# Skipgram with Negative Sampling

Mike Holcomb

In [26]:
import random
from tqdm import tqdm
from tensorflow.keras.datasets import reuters
import numpy as np
import tensorflow as tf
tf.logging.set_verbosity(tf.logging.INFO)

**Constants**

In [20]:
vocab_size=10000
c = 8 # Context window size (+8 t -8)
K = 5 # Number of negative samples per positive example
batch_size = 16384
embedding_size = 100
train_steps = 5000
learning_rate = 0.0001

## 1. Get Corpus

In [2]:
# Get corpus


(train, _), (test, _) = reuters.load_data(path="reuters.npz",
                                                         num_words=vocab_size,
                                                         test_split=0.2,
                                                         seed=1337)

In [3]:
# A dictionary mapping words to an integer index
word_index = reuters.get_word_index()

In [4]:
# The first indices are reserved
word_index = {k:(v+3) for k,v in word_index.items()}
word_index["<PAD>"] = 0
word_index["<START>"] = 1
word_index["<UNK>"] = 2  # unknown
word_index["<UNUSED>"] = 3

reverse_word_index = dict([(value, key) for (key, value) in word_index.items()])

In [5]:
def decode(text):
    return ' '.join([reverse_word_index.get(i, '?') for i in text])

In [7]:
corpus = np.concatenate((train,test))
num_articles = corpus.shape[0]

## 2. Gather Unigram Statistics

**Per section 2.2 Negative sampling**
1. Generate frequency table
2. Alpha smooth highest frequencies
3. get k noise words sampling from alpha smoothed distribution
4. Add k noise words as negative samples

In [8]:
freq = np.zeros((vocab_size,))
for i in tqdm(range(num_articles)):
    for w in corpus[i]:
        freq[w] += 1

raw_prob = freq / np.sum(freq)

100%|██████████| 11228/11228 [00:00<00:00, 17148.45it/s]


In [9]:
# Alpha smooth the unigram distribution
alpha = 0.75
alpha_counts = np.power(freq, alpha)
alpha_counts[0:4] = 0 # Don't include symbols as noise words
alpha_prob = alpha_counts / np.sum(alpha_counts)

In [10]:
get_noise_words = lambda k : np.argmax(np.random.multinomial(1, alpha_prob,k),axis=1)

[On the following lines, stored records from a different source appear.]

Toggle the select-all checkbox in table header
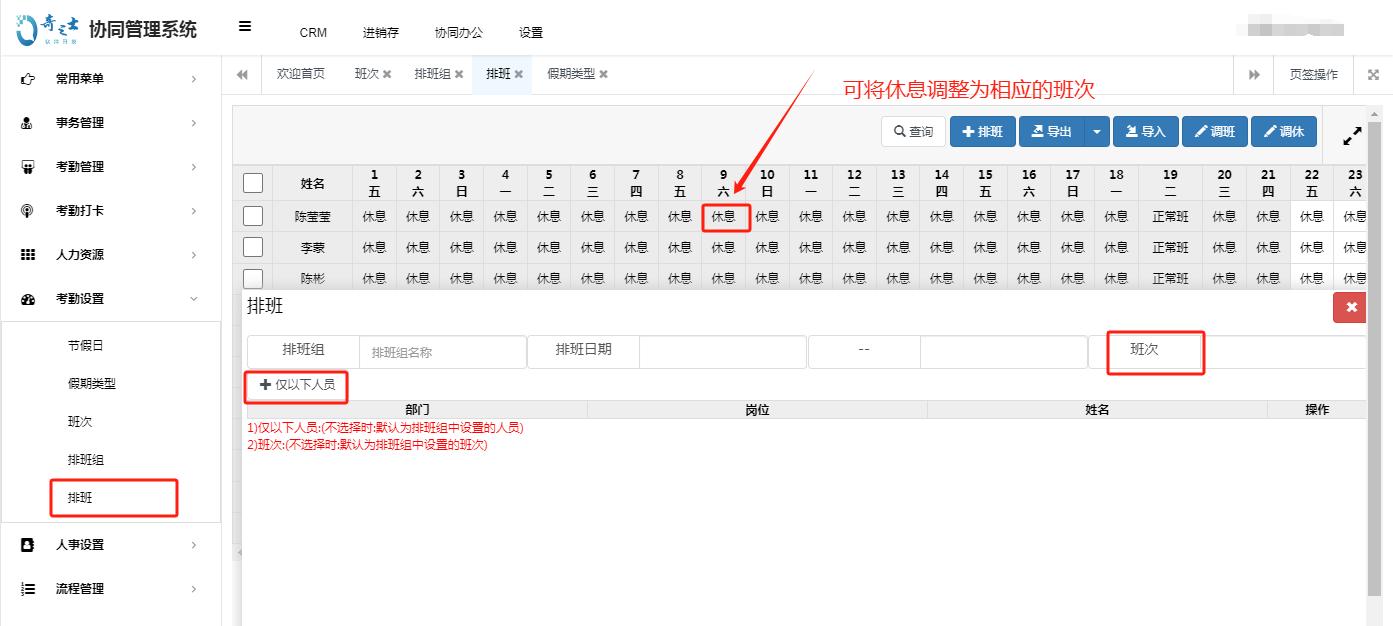The image size is (1393, 626). (253, 183)
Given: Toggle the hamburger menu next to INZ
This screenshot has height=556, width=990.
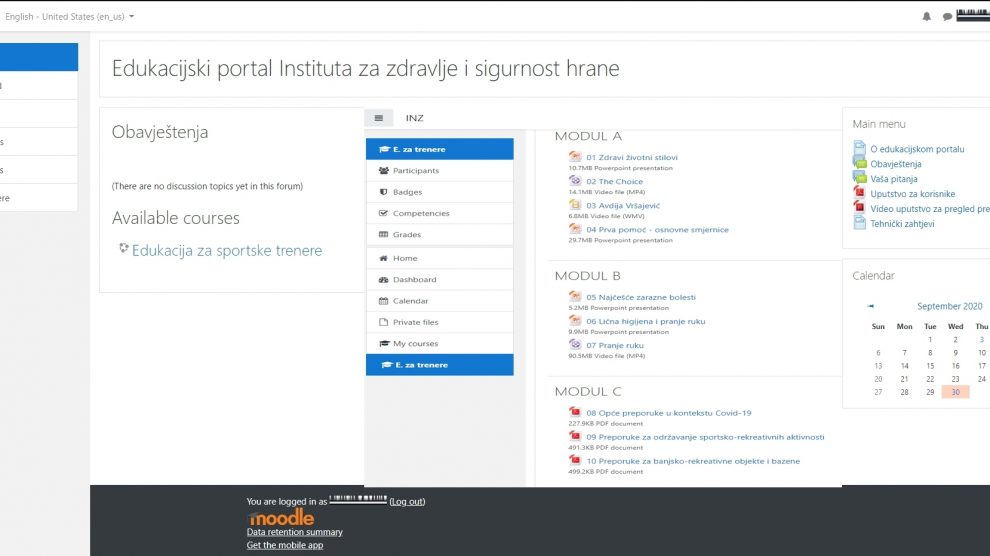Looking at the screenshot, I should (x=378, y=118).
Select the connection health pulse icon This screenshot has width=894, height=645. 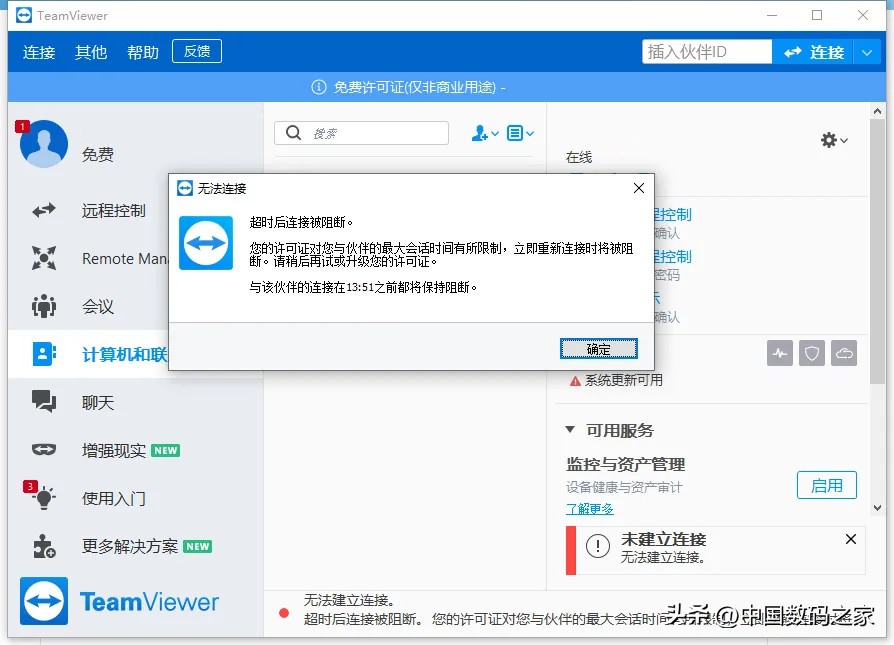[779, 353]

**Per section 2.3 Subsampling of frequent words**

In [12]:
t = 4.2e-6 # Goal seek such that smallest discard probability is ~0; originally 1e-5 in paper
discard_prob = 1. - np.sqrt(t * np.reciprocal(np.where(raw_prob == 0, 1., raw_prob)))

## 3. Generate samples

In [13]:
ct_pairs = [] # Create list of target-context pair tuples
targets = [] # Create list of target; Set positive := 1, negative := 0

In [14]:
def add_example(t, c):
    """
    Add a positive example and K negative examples
    :param t: target word
    :param c: context word
    :return:
    """
    if t == c:
        return
    ct_pairs.append([t, c])
    targets.append(1)

    noise_words = get_noise_words(K)
    for noise in noise_words:
        if t == noise:
            noise = noise + 1
        ct_pairs.append([t, noise])
        targets.append(0)

In [15]:
for i in tqdm(range(num_articles)): # num_articles
    article = corpus[i]
    for j in range(len(article) - c - 1):
        w = article[j]
        if w < 4:
            continue # Skip symbols

        for k in range(1,c+1):
            v = article[j + k]
            if v < 4: # Skip symbols
                continue

            if random.random() > discard_prob[w]:
                add_example(w, v)

            if random.random() > discard_prob[v]:
                add_example(v, w)

100%|██████████| 11228/11228 [21:48<00:00,  8.70it/s]


## 4. Build Model

In [16]:
def sgns_fn(features, labels, mode, params):
    """
    Model function implementing Skip Gram with Negative Sampling
    """

    # target word vector
    u = tf.feature_column.input_layer(features,[params['feature_columns'][0] ])
    
    # context word vector
    v = tf.feature_column.input_layer(features, [params['feature_columns'][1] ])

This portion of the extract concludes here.